Hello ldamnedl

Welcome to Math Help Forum! Originally Posted by

**ldamnedl** $\displaystyle

12sin^2(2\theta)-5sin(2\theta)-3=0

$

My teacher said that there were going to be 8 possible solutions. I don't really understand what steps to take to get 8?
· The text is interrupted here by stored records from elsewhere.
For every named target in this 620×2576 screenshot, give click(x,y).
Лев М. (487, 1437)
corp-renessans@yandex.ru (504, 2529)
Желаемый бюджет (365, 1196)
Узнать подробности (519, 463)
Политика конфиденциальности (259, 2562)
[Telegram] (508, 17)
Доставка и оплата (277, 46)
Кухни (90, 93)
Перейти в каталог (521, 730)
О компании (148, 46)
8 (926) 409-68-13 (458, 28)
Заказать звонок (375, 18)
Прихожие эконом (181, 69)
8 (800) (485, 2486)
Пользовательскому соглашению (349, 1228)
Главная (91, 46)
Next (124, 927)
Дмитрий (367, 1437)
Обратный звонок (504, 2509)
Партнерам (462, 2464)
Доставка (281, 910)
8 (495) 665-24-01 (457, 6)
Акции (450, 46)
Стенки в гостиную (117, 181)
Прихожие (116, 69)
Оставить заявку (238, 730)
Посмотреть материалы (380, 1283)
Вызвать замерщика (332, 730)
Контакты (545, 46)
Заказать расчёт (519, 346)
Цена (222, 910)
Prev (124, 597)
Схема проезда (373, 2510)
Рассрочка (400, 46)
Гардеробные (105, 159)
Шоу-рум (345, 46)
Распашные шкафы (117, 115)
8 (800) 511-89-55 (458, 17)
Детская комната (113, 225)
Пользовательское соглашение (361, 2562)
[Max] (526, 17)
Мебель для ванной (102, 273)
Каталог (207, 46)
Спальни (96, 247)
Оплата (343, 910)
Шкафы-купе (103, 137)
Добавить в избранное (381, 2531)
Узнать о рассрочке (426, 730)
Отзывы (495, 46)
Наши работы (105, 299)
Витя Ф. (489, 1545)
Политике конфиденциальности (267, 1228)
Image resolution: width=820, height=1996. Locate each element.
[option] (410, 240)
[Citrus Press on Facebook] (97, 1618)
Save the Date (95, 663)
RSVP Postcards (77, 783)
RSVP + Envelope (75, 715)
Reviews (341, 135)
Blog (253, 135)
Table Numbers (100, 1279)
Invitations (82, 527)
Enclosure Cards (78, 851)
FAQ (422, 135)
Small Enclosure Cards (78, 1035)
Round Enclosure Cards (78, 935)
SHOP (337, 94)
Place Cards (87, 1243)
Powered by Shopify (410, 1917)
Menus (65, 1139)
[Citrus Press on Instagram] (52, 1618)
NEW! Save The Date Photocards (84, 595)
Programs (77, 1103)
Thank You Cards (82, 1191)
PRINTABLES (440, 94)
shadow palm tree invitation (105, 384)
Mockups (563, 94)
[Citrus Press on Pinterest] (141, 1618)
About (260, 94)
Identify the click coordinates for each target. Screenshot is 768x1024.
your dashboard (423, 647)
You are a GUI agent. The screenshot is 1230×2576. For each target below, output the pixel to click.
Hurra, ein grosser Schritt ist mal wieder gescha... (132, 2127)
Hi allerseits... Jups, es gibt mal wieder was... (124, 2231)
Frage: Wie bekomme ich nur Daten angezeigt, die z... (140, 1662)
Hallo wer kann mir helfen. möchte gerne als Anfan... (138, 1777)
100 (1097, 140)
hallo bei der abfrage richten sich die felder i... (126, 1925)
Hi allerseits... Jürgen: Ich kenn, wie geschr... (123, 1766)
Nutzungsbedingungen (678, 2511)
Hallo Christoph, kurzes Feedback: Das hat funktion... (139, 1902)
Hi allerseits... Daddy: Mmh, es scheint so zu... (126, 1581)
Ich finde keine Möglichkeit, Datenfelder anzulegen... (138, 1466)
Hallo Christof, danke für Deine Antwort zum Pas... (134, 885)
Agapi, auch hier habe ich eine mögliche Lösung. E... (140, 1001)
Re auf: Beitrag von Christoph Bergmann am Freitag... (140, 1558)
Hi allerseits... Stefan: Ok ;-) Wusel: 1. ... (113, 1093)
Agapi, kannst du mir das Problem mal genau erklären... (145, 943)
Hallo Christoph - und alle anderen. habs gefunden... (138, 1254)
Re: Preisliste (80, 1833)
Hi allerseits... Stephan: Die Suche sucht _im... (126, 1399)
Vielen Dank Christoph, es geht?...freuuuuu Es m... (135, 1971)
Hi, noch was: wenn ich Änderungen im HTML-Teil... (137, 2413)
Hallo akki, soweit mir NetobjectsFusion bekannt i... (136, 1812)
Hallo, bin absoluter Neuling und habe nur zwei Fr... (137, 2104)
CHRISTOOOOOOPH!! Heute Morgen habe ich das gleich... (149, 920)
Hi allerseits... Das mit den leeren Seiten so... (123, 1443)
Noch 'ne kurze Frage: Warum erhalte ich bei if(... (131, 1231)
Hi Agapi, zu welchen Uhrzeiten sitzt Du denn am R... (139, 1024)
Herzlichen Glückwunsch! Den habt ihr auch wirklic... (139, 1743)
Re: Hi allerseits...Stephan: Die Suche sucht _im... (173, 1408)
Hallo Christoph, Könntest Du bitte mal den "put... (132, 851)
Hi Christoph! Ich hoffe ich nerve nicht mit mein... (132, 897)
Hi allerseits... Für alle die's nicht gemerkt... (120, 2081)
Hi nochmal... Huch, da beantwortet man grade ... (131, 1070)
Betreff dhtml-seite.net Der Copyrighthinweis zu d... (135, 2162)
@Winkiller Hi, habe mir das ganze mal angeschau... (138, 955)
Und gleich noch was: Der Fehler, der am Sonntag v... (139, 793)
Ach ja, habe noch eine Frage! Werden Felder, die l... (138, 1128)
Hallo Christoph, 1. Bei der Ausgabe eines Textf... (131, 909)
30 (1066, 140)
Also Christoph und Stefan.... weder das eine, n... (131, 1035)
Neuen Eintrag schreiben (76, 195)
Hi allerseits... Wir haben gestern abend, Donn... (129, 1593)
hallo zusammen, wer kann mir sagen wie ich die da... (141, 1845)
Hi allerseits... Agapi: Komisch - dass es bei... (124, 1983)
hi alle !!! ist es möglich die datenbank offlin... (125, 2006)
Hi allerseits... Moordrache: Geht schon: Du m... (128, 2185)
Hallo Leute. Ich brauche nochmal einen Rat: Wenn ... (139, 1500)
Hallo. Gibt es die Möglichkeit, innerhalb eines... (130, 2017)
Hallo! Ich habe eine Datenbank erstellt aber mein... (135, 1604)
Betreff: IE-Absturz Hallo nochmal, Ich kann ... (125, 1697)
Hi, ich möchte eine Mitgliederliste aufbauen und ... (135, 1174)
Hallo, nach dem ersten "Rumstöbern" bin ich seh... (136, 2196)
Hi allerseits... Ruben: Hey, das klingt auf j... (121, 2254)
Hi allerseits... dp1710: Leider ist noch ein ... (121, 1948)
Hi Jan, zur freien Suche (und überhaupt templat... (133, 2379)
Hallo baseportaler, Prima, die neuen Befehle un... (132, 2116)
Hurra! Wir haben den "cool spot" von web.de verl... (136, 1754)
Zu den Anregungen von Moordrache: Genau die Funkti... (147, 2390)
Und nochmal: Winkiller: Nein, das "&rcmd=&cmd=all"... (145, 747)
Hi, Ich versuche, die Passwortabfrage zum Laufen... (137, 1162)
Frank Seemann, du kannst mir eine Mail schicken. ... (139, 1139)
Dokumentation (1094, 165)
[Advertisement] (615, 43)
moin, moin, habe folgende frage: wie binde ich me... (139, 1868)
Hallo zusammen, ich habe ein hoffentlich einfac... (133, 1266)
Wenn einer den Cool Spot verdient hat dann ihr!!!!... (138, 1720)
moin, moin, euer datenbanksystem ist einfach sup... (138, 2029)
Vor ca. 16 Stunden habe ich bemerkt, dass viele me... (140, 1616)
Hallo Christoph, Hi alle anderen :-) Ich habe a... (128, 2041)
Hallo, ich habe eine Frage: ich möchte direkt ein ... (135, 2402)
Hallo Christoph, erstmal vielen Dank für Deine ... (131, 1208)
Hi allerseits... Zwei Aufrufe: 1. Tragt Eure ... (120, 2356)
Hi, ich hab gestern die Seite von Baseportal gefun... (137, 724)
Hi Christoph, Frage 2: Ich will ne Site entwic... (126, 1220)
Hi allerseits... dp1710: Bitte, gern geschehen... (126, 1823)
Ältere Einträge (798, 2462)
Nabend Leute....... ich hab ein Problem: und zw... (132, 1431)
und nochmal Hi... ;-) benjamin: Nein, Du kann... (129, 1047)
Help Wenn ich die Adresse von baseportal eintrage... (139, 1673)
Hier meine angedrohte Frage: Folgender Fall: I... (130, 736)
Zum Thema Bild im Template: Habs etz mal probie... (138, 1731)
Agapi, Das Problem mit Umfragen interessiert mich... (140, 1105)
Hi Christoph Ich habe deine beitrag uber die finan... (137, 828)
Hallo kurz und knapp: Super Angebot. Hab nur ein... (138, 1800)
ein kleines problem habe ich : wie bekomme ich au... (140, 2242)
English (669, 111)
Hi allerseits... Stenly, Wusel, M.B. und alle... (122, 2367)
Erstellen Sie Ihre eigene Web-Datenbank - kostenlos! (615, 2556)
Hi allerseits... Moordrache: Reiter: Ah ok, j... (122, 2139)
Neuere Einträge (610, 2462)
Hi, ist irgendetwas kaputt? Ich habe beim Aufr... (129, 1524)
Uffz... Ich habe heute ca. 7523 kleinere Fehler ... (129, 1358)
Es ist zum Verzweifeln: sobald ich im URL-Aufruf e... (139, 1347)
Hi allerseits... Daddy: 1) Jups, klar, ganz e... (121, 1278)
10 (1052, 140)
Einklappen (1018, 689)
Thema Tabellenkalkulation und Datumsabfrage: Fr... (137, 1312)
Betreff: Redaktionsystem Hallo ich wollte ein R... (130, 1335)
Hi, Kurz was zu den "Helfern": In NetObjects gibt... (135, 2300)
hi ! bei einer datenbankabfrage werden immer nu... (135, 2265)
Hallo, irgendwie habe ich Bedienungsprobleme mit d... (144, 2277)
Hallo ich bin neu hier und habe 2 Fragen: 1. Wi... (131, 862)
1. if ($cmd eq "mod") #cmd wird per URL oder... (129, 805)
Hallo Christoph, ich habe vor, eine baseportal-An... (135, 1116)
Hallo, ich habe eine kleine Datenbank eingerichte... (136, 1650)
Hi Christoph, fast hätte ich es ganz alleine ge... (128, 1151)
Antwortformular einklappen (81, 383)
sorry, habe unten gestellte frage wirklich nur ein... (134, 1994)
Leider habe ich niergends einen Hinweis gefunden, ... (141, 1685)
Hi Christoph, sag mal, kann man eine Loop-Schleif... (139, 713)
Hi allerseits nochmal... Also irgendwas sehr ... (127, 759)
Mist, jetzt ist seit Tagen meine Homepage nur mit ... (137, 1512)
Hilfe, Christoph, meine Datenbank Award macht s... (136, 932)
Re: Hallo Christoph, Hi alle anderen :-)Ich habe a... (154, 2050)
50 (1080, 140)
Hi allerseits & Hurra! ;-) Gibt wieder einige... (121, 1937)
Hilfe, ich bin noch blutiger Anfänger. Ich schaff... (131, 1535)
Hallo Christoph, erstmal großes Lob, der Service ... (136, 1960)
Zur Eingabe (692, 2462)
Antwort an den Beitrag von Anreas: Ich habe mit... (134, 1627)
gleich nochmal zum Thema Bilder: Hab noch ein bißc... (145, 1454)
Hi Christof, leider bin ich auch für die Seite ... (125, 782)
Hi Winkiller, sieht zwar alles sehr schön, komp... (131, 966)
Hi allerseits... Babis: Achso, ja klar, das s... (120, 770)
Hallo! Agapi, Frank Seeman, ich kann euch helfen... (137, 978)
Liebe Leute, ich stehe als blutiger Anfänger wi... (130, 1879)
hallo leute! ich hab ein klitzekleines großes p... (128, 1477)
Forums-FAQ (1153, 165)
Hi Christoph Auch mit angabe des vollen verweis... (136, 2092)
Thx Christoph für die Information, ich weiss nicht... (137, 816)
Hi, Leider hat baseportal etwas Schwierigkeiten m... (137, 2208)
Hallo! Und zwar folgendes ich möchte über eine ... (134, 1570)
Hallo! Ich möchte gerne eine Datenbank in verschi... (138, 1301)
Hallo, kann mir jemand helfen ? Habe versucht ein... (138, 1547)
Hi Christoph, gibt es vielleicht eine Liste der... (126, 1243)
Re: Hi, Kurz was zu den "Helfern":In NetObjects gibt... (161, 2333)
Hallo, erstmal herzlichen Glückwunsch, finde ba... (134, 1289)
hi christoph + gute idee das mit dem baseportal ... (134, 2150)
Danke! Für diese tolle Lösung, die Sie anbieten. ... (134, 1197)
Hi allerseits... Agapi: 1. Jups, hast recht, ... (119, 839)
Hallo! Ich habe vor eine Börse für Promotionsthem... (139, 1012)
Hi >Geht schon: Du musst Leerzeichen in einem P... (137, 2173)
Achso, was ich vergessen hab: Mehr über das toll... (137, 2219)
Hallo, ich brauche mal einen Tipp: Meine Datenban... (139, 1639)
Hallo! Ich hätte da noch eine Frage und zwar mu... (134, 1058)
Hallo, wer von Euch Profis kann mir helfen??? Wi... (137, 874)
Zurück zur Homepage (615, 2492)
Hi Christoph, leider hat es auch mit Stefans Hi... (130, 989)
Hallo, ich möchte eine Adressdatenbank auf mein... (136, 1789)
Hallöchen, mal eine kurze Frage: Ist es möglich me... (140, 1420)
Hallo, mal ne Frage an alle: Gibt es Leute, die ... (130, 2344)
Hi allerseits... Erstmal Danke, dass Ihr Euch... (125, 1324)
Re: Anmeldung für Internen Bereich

i factored the equation down to

$\displaystyle 3sin(2\theta)+1$ and $\displaystyle 4sin(2\theta)-3$

i get down to

$\displaystyle sin(2\theta)=-1/3$ and $\displaystyle sin(2\theta)=3/4$

i don't know what to do from here to come out with 8 solutions

also the bounds for the equation are 0 (less than or equal to) theta (less than) 360

Your working is fine. Note next, that if $\displaystyle 0^o\le\theta<360^o$, then $\displaystyle 0^o\le2\theta<720^o$. So we have two equations to solve for values of $\displaystyle 2\theta$ in this range; then divide these answers by $\displaystyle 2$ to get the values of $\displaystyle \theta$. I'll start you off:$\displaystyle \sin2\theta = -\frac13$

$\displaystyle \Rightarrow 2\theta = 180 + 19.47,\; 360 - 19.47,\; 540+19.47,\; 720 - 19.47$ $\displaystyle = 199.47, ...$

$\displaystyle \Rightarrow \theta = 99.7^o, ...$ Can you complete it now?

Grandad